BELLEVUE, WA – The Second Amendment Foundation has been joined by several other groups and Second Amendment scholars in filing an amicus brief with the First U.S. Court of Appeals supporting a challenge of the Massachusetts semi-auto rifle ban.
Joining SAF are the Cato Institute, the Citizens Committee for the Right to Keep and Bear Arms, Jews for the Preservation of Firearms Ownership, Millennial Policy Center and the Independence Institute. The case is known as Worman v. Healey.
The case centers on a simple question: Can a state ban arms that are in common use by law-abiding citizens?
“We could hardly ignore a case of such importance,” said SAF founder and Executive Vice President Alan M. Gottlieb. “The ban on so-called ‘assault weapons’ now being enforced in Massachusetts under Attorney General Maura Healey’s expanded definition is both arbitrary and unconstitutional. It cannot be allowed to stand, based on common sense and principles set down by the U.S. Supreme Court in the 2008 Heller ruling.

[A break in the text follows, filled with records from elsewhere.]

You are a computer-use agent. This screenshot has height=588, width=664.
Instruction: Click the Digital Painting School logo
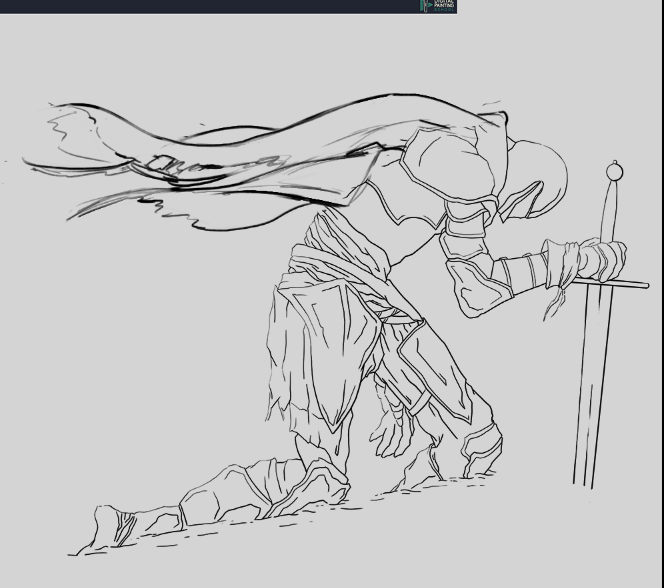(438, 6)
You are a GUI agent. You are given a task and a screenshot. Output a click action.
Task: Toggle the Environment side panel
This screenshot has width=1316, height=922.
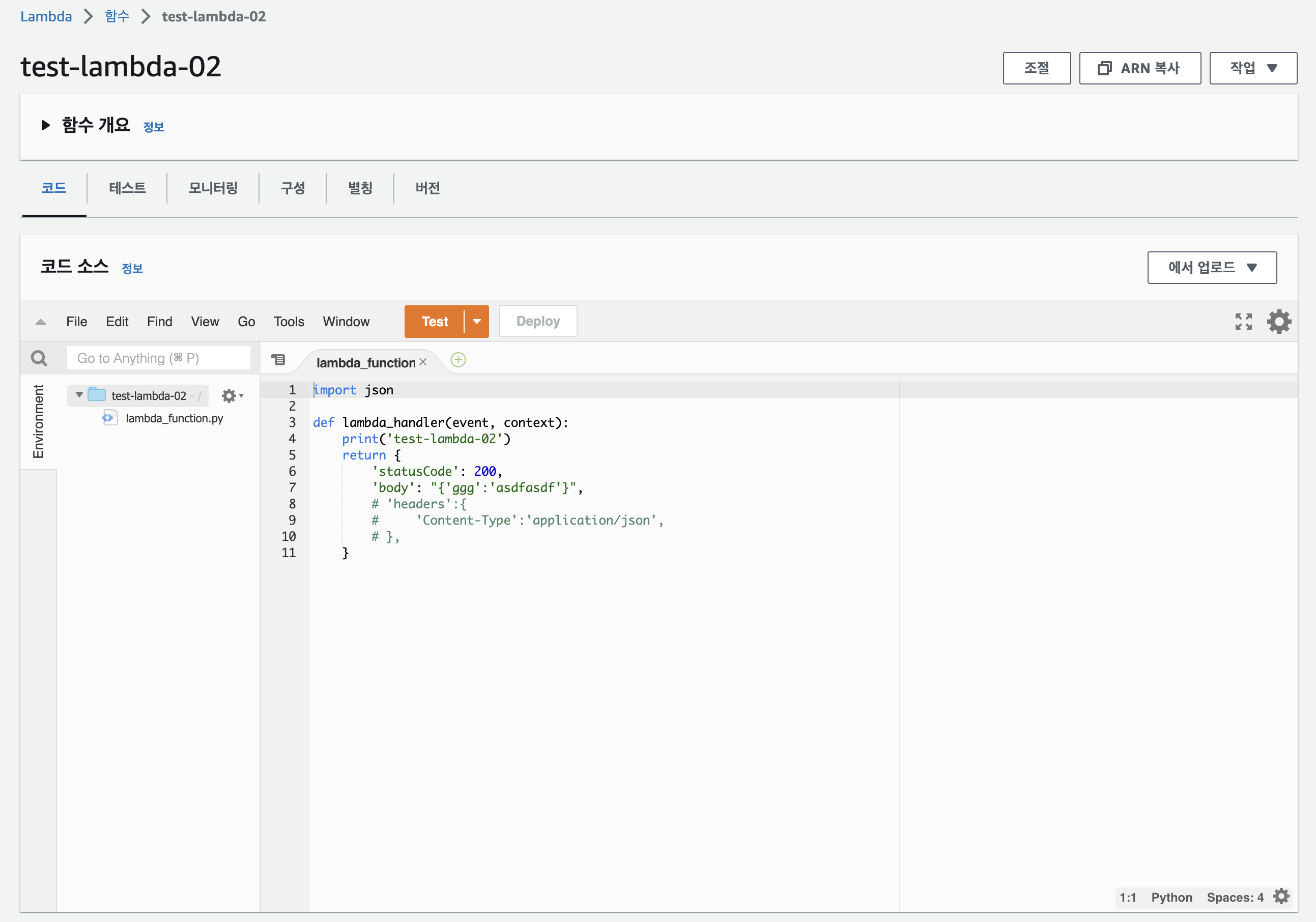pos(38,421)
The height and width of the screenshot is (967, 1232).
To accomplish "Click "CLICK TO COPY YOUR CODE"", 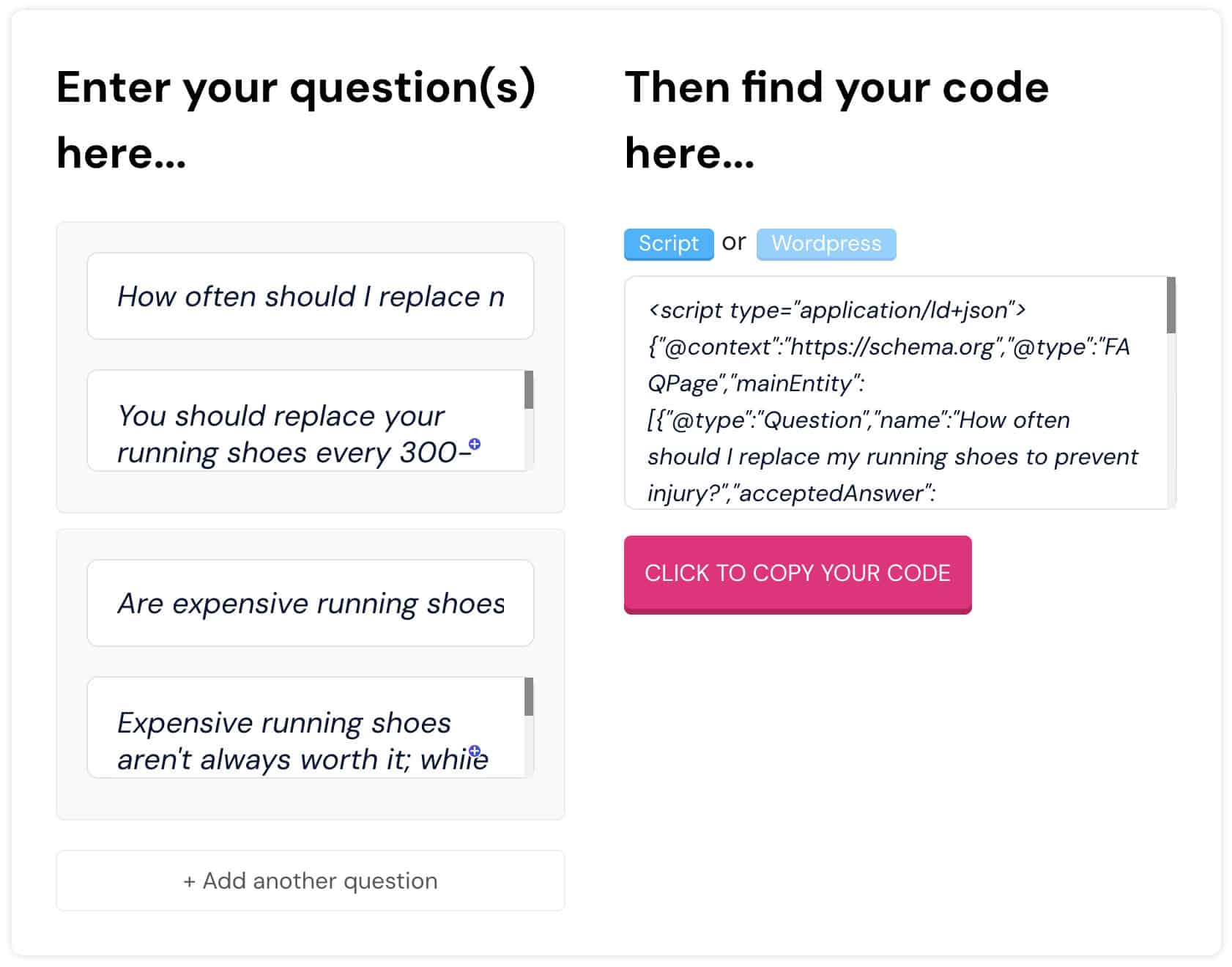I will [797, 573].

“This case,” he added, “goes right to the heart of the right of a citizen to choose appropriate arms for self-defense and other lawful purposes. As our brief explains, the high court has emphasized twice that the Second Amendment protection is not limited only to weapons useful in warfare, nor does that fact that a particular firearm might have military utility deprive it of Second Amendment protection.
“Because the law includes an exemption for law enforcement and retired law enforcement,” he added, “clearly demonstrates that these arms are suitable for self-defense because all arms carried by law enforcement are for defensive purposes.”
The state hasn’t offered any evidence that the banned firearms are not commonly-owned, and the burden of proof falls on the state, he noted.
“The amicus brief puts it bluntly,” Gottlieb said. “The ban is unconstitutional.”